**TASK INSTRUCTIONS:**
Repeat every line of the material below word for word.

**PROVIDED RECORDS:**
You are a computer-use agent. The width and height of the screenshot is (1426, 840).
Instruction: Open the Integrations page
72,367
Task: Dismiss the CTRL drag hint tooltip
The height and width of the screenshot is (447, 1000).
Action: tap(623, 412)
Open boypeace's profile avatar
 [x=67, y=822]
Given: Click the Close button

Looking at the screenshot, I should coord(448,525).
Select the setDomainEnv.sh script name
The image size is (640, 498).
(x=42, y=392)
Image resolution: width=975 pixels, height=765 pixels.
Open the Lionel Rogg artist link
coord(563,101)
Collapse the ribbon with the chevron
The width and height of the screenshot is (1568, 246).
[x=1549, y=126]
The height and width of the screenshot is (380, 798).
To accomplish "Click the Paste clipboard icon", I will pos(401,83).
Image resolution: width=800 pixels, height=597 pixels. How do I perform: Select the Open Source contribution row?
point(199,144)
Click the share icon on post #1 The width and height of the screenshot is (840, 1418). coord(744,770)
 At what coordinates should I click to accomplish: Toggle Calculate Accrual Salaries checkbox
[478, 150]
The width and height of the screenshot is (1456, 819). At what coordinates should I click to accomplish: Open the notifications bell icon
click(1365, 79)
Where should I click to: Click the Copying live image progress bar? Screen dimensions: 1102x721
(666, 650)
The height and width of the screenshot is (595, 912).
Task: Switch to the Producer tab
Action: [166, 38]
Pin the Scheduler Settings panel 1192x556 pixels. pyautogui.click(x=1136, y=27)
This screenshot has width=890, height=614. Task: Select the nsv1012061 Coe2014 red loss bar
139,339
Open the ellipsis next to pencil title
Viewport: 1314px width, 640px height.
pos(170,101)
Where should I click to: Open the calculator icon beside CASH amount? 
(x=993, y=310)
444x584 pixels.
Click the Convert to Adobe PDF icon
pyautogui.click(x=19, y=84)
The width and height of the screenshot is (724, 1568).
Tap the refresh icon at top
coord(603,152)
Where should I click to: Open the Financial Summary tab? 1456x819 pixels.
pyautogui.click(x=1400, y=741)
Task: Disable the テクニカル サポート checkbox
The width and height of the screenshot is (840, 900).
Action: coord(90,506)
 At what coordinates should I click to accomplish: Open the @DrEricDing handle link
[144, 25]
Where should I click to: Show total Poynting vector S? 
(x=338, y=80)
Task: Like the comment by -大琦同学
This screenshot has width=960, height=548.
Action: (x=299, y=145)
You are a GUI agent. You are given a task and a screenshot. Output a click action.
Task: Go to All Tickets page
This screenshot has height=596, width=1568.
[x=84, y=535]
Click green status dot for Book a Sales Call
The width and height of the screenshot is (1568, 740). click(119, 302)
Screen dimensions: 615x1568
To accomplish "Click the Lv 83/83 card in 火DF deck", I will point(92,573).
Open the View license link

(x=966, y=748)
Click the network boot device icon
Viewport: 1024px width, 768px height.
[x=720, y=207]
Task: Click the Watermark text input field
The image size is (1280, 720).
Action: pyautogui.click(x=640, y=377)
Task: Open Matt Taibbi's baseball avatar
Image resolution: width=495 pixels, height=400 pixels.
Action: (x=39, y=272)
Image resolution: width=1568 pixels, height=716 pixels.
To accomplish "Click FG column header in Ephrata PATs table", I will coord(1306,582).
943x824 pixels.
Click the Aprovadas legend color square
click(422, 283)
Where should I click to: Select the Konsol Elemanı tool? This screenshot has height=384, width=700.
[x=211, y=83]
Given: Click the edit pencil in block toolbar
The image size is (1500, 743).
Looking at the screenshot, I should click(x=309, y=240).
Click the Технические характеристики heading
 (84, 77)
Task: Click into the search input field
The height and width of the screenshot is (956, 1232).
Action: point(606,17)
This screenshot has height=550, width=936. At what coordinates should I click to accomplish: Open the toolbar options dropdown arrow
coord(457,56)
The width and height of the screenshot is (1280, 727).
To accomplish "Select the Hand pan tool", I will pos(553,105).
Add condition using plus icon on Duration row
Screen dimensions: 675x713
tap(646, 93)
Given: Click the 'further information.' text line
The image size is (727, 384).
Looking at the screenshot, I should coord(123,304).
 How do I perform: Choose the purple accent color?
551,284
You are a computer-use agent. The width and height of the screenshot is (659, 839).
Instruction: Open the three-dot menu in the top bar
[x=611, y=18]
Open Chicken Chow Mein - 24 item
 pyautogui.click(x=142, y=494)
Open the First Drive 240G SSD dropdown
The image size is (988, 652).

**FULL RESPONSE:**
You are a computer-use agent. The width and height of the screenshot is (1426, 840).
Instruction: Open the Integrations page
72,367
Task: Dismiss the CTRL drag hint tooltip
The height and width of the screenshot is (447, 1000).
Action: tap(623, 412)
Open boypeace's profile avatar
 [x=67, y=822]
Given: Click the Close button

Looking at the screenshot, I should coord(448,525).
Select the setDomainEnv.sh script name
The image size is (640, 498).
(x=42, y=392)
Image resolution: width=975 pixels, height=765 pixels.
Open the Lionel Rogg artist link
coord(563,101)
Collapse the ribbon with the chevron
The width and height of the screenshot is (1568, 246).
[x=1549, y=126]
The height and width of the screenshot is (380, 798).
To accomplish "Click the Paste clipboard icon", I will pos(401,83).
Image resolution: width=800 pixels, height=597 pixels. How do I perform: Select the Open Source contribution row?
point(199,144)
Click the share icon on post #1 The width and height of the screenshot is (840, 1418). coord(744,770)
 At what coordinates should I click to accomplish: Toggle Calculate Accrual Salaries checkbox
[478, 150]
The width and height of the screenshot is (1456, 819). At what coordinates should I click to accomplish: Open the notifications bell icon
click(1365, 79)
Where should I click to: Click the Copying live image progress bar? Screen dimensions: 1102x721
(666, 650)
The height and width of the screenshot is (595, 912).
Task: Switch to the Producer tab
Action: [166, 38]
Pin the Scheduler Settings panel 1192x556 pixels. pyautogui.click(x=1136, y=27)
This screenshot has width=890, height=614. Task: Select the nsv1012061 Coe2014 red loss bar
139,339
Open the ellipsis next to pencil title
Viewport: 1314px width, 640px height.
pos(170,101)
Where should I click to: Open the calculator icon beside CASH amount? 
(x=993, y=310)
444x584 pixels.
Click the Convert to Adobe PDF icon
pyautogui.click(x=19, y=84)
The width and height of the screenshot is (724, 1568).
Tap the refresh icon at top
coord(603,152)
Where should I click to: Open the Financial Summary tab? 1456x819 pixels.
pyautogui.click(x=1400, y=741)
Task: Disable the テクニカル サポート checkbox
The width and height of the screenshot is (840, 900).
Action: coord(90,506)
 At what coordinates should I click to accomplish: Open the @DrEricDing handle link
[144, 25]
Where should I click to: Show total Poynting vector S? 
(x=338, y=80)
Task: Like the comment by -大琦同学
This screenshot has width=960, height=548.
Action: (x=299, y=145)
You are a GUI agent. You are given a task and a screenshot. Output a click action.
Task: Go to All Tickets page
This screenshot has height=596, width=1568.
[x=84, y=535]
Click green status dot for Book a Sales Call
The width and height of the screenshot is (1568, 740). click(119, 302)
Screen dimensions: 615x1568
To accomplish "Click the Lv 83/83 card in 火DF deck", I will point(92,573).
Open the View license link

(x=966, y=748)
Click the network boot device icon
Viewport: 1024px width, 768px height.
[x=720, y=207]
Task: Click the Watermark text input field
The image size is (1280, 720).
Action: pyautogui.click(x=640, y=377)
Task: Open Matt Taibbi's baseball avatar
Image resolution: width=495 pixels, height=400 pixels.
Action: (x=39, y=272)
Image resolution: width=1568 pixels, height=716 pixels.
To accomplish "Click FG column header in Ephrata PATs table", I will coord(1306,582).
943x824 pixels.
Click the Aprovadas legend color square
click(422, 283)
Where should I click to: Select the Konsol Elemanı tool? This screenshot has height=384, width=700.
[x=211, y=83]
Given: Click the edit pencil in block toolbar
The image size is (1500, 743).
Looking at the screenshot, I should click(x=309, y=240).
Click the Технические характеристики heading
 (84, 77)
Task: Click into the search input field
The height and width of the screenshot is (956, 1232).
Action: point(606,17)
This screenshot has height=550, width=936. At what coordinates should I click to accomplish: Open the toolbar options dropdown arrow
coord(457,56)
The width and height of the screenshot is (1280, 727).
To accomplish "Select the Hand pan tool", I will pos(553,105).
Add condition using plus icon on Duration row
Screen dimensions: 675x713
tap(646, 93)
Given: Click the 'further information.' text line
The image size is (727, 384).
Looking at the screenshot, I should coord(123,304).
 How do I perform: Choose the purple accent color?
551,284
You are a computer-use agent. The width and height of the screenshot is (659, 839).
Instruction: Open the three-dot menu in the top bar
[x=611, y=18]
Open Chicken Chow Mein - 24 item
 pyautogui.click(x=142, y=494)
Open the First Drive 240G SSD dropdown
The image size is (988, 652).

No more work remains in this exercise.